"[...] o inóspito, árido e descurado processo encontra-se estreitamente relacionado com as correntes espirituais dos povos e [...] as suas diversas concretizações devem ser incluídas entre os mais importantes testemunhos da cultura" (F. Klein (1902))



02/05/2016

Jurisprudência (338)


Defesa por excepção; facto essencial;
facto complementar; factos equipolentes


I. O sumário de STJ 11/2/2016 (427/11.2TBCNT.C1.S1) é o seguinte:

1. Constitui uma defesa por excepção a alegação por parte da seguradora de que a segurada, na ocasião em que subscreveu a proposta de adesão a um contrato de seguro de grupo do Ramo-Vida, omitiu a existência de uma doença de natureza incapacitante (espondilite anquilosante) que veio a ser posteriormente invocada pela segurada como sinistro.

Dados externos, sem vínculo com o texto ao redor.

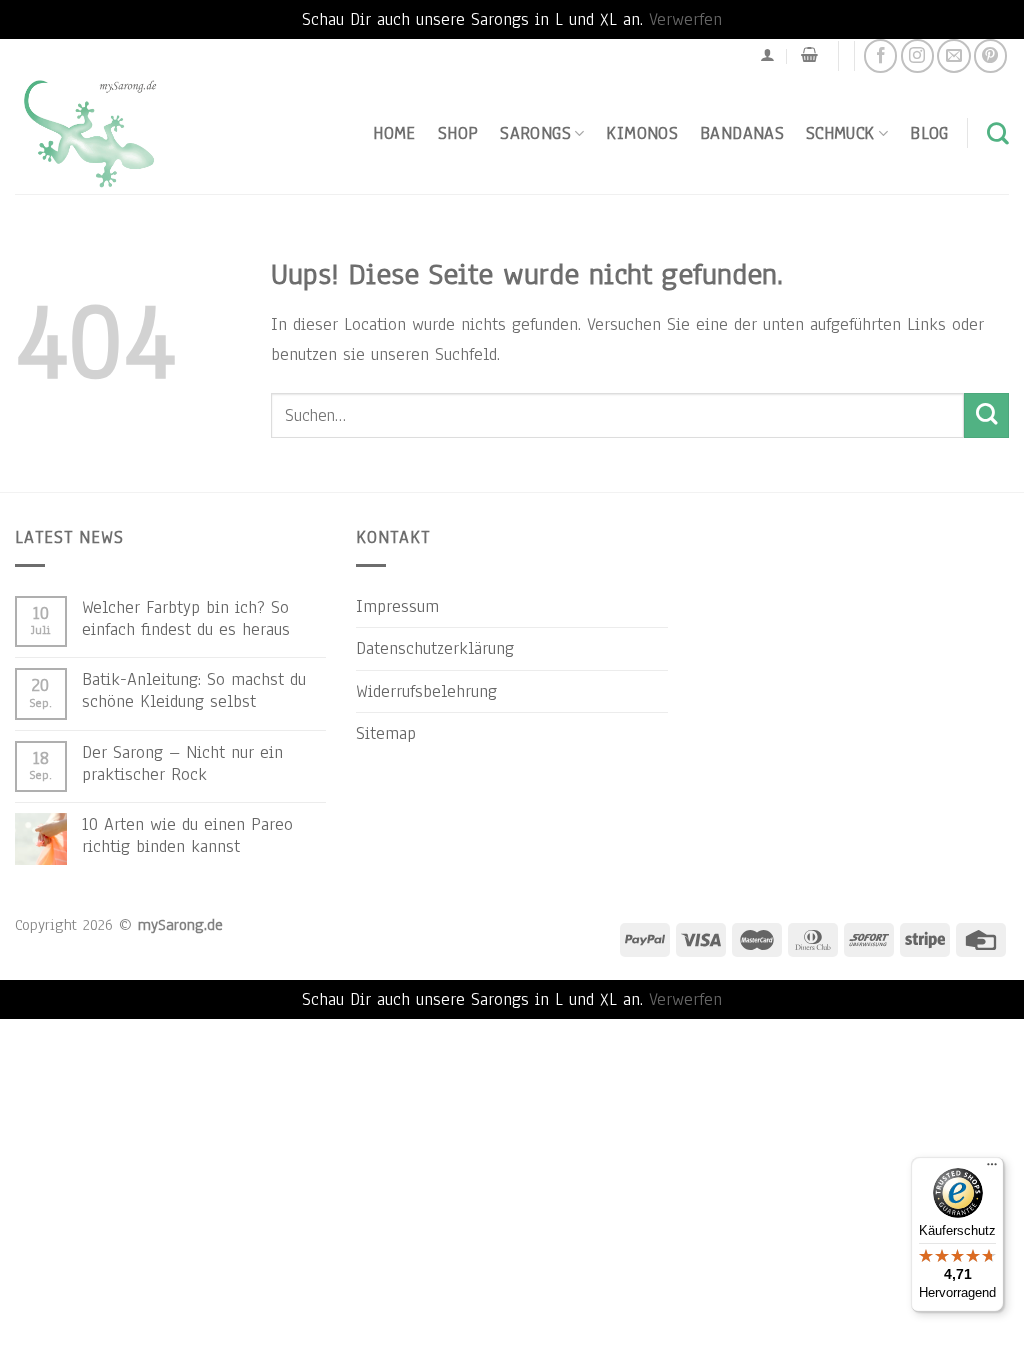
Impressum (397, 606)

2. Essa defesa por excepção – que, na ocasião, se reconduzia à invalidade do contrato nos termos do art. 429º do Cód. Com - não se confunde com outra excepção, integrada por outros factos essenciais, correspondentes à inexactidão de informações sobre o estado de saúde da segurada, factos que deveriam ter sido alegados também na contestação para serem sujeitos ao contraditório, antes de serem recolhidos para a decisão sobre a matéria de facto.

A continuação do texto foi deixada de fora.